Borsa: Milano chiude debole (-1,71%), pesanti Bper e Prysmian

Brillanti Inwit, Tenaris, Tim e Buzzi. Prese di beneficio su Fincantieri

(ANSA) - MILANO, 13 FEB - Ha chiuso debole Piazza Affari l'ultima seduta della settimana, con l'indice Ftse Mib in calo dell'1,71% a 45.430 punti, tra scambi brillanti per oltre 4,87 miliardi di euro di controvalore. In ribasso a 60,9 punti lo spread tra Btp e Bund decennali tedeschi, con il rendimento annuo italiano in calo di 2 punti al 3,36% e quello tedesco di 2,3 punti al 2,75%. Sotto pressione i bancari Bper (-5,72%), Popolare Sondrio (-4,49%), Banco Bpm (-4,43%), Unicredit (-3,79%) e Intesa (-2,58%). Relativamente più caute Mps (-1,89%) e Mediobanca (-1,75%). Debole Prysmian (-2,72%) nonostante la commessa in Francia da oltre mezzo miliardo per conto del gestore della rete Enedis.

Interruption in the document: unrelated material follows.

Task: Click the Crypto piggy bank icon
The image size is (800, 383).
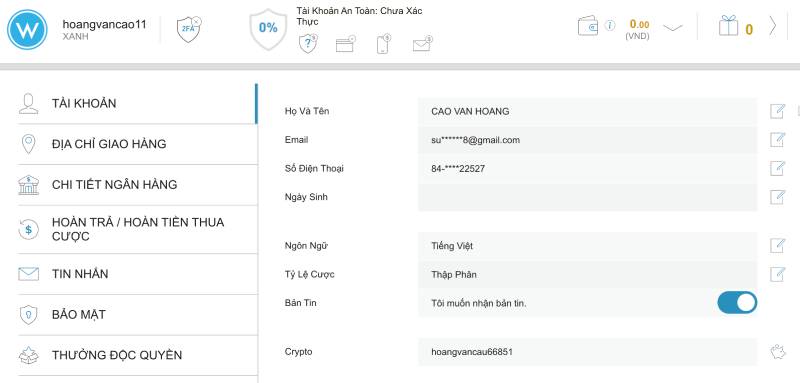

Il titolo è stato frenato dall'annunciato taglio dei dazi Usa sull'alluminio, che penalizza le attività locali basate su materie prime non importate. Sul fronte opposto corre Inwit (+5,16%) su indiscrezioni della stampa francese relative a un interesse del fondo Ardian. Bene anche Tenaris (+2,45%), Tim (+2,16%), Buzzi (+1,81%) e Leonardo (+1,54%). Prese di beneficio su Fincantieri (-1,82%) dopo il balzo della vigilia a seguito del nuovo piano industriale 2026-2030 che prevede il possibile ritorno della cedola dal 2028. Contrastate Snam (+1,19%), Terna (+0,95%), che aggiorna i massimi a 9,97 euro, Eni (+0,45%) ed Enel (-2,9%). Tra i titoli a minor capitalizzazione crollo di Interpump (-18,31%) dopo i conti del 2025 e le stime per il prossimo triennio. Balzo di Ops Retail (+6,36%) e Datalogic (+5,85%). (ANSA).